Rapports quotidiens

15 Juin 2010

Procès Lubanga: ‘Le BdP n’a jamais promis de payer des témoins’

Par Wairagala Wakabi

Le procès de Thomas Lubanga a aujourd’hui entendu un membre du personnel du Bureau du Procureur (BdP) déclarer qu’on n’a jamais promis ou donné aux enfants qui ont témoigné à charge une incitation financière pour qu’ils fassent un témoignage incriminant.

Témoignant pour la deuxième journée, le témoin, qui travaille en République démocratique du Congo (RDC) et s’est occupé de certains des ex-enfants soldats qui ont témoigné pour l’accusation, a déclaré que les enfants et leurs tuteurs se sont portés volontaires pour collaborer avec le BdP.

Le témoin a raconté à la cour, présidée par le juge Adrian Fulford, qu’en tant que coordinateur de liaison sur le terrain, son rôle était de passer au crible les témoins potentiels et de les remettre aux enquêteurs qui ensuite les soumettaient à un interrogatoire détaillé. Il dit avoir aussi organisé le transport des enfants et leurs tuteurs et fourni un appui financier et logistique à des intermédiaires qui ont mis ces enfants en contact avec le personnel du BdP.

« Pendant le temps que vous étiez avec des enfants ou des adultes, leur avez-vous, à quelque moment que ce soit, prodigué des conseils ou des encouragements en ce qui concerne ce qu’ils devaient dire aux enquêteurs? » a demandé le procureur Nicole Samson.

Réponse du témoin : « Il ne s’est passé rien de ce genre … Il n’a pas été nécessaire de prodiguer des encouragements. »
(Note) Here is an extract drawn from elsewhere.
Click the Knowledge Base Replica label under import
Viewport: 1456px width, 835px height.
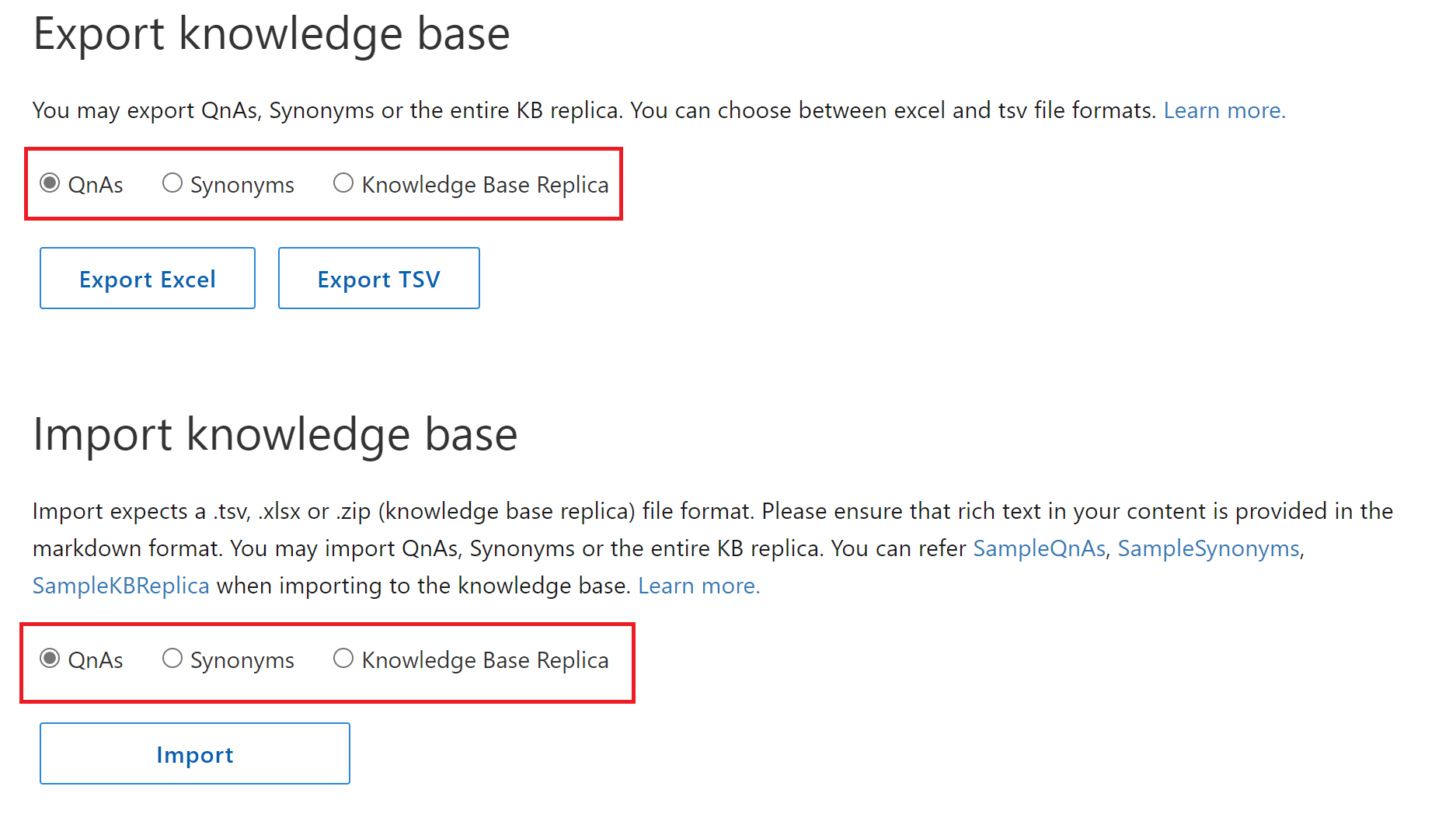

Mme Samson a ensuite demandé au témoin s’il a promis aux enfants ou leurs parents quelque chose en échange de leur coopération avec les enquêteurs.

«Mon travail consistait à emmener les enfants rencontrer les enquêteurs et je me suis limité à [cela] … Donc, aucune promesse n’a faite aux parents ou aux enfants », a-il-répondu.

Mme Samson a ensuite demandé au témoin si les enfants ou les adultes lui avaient jamais dit qu’ils avaient l’intention de mentir aux enquêteurs. Il a déclaré que personne ne lui a jamais dit qu’il avait l’intention de mentir.

Cette personne témoigne sur injonction des juges, qui ont demandé que le BdP mette à disposition son personnel et certains de ses intermédiaires pour qu’ils répondent aux témoignages de la défense selon lesquels des intermédiaires ont coaché des témoins de l’accusation. Parmi les témoins qui auraient été coachés figuraient ceux qui ont affirmé qu’ils étaient d’anciens enfants soldats de l’Union des Patriotes Congolais (UPC).

M. Lubanga est jugé à la CPI pour conscription, enrôlement et utilisation d’enfants soldats dans un conflit armé alors que, selon l’accusation, il dirigeait l’UPC.

Selon le témoin d’aujourd’hui, les enquêteurs ne lui ont jamais indiqué quelles questions ils avaient l’intention de poser aux enfants qu’il leur présentait comme témoins potentiels. De même, a-t-il ajouté, les enfants n’ont jamais discuté avec lui de l’objet de leurs entretiens avec les enquêteurs. La plus grande partie de la déposition de ce témoin s’est effectuée à huis clos.

Au cours du contre-interrogatoire, l’avocat de la défense Catherine Mabille a demandé au témoin d’expliquer la différence entre la liste d’enfants qu’il a reçue du BdP et celle qui était en la possession d’un intermédiaire connu sous le nom de M. X.

«La liste présentée par M. X était un peu différente [mais] je ne peux pas dire qu’elle était radicalement différente. Il y avait un ou deux noms de plus que sur ma liste », a déclaré le témoin. Il a ajouté que dès qu’il a constaté cette anomalie, il en a informé ses supérieurs, et on lui a alors remis la liste définitive des enfants qu’il avait à interroger.

«Savez-vous si M. X, après modification de la liste, a contacté la personne à laquelle vous faites référence comme étant son supérieur? », a demandé à Mme Mabille.

Le témoin a répondu qu’il croyait que M. X et son supérieur hiérarchique ont été en contact après l’établissement de la liste définitive. Il a toutefois ajouté qu’il n’en était pas certain.

Le témoin a également déclaré que les enfants dont il s’est occupé ont passé quelques années dans un centre géré par M. X et son supérieur hiérarchique. Selon lui, la plupart des enfants n’avaient pas de papiers d’identité. La plupart d’entre eux ont déclaré que les documents ont été brûlés ou perdus pendant le conflit, a-t-il dit.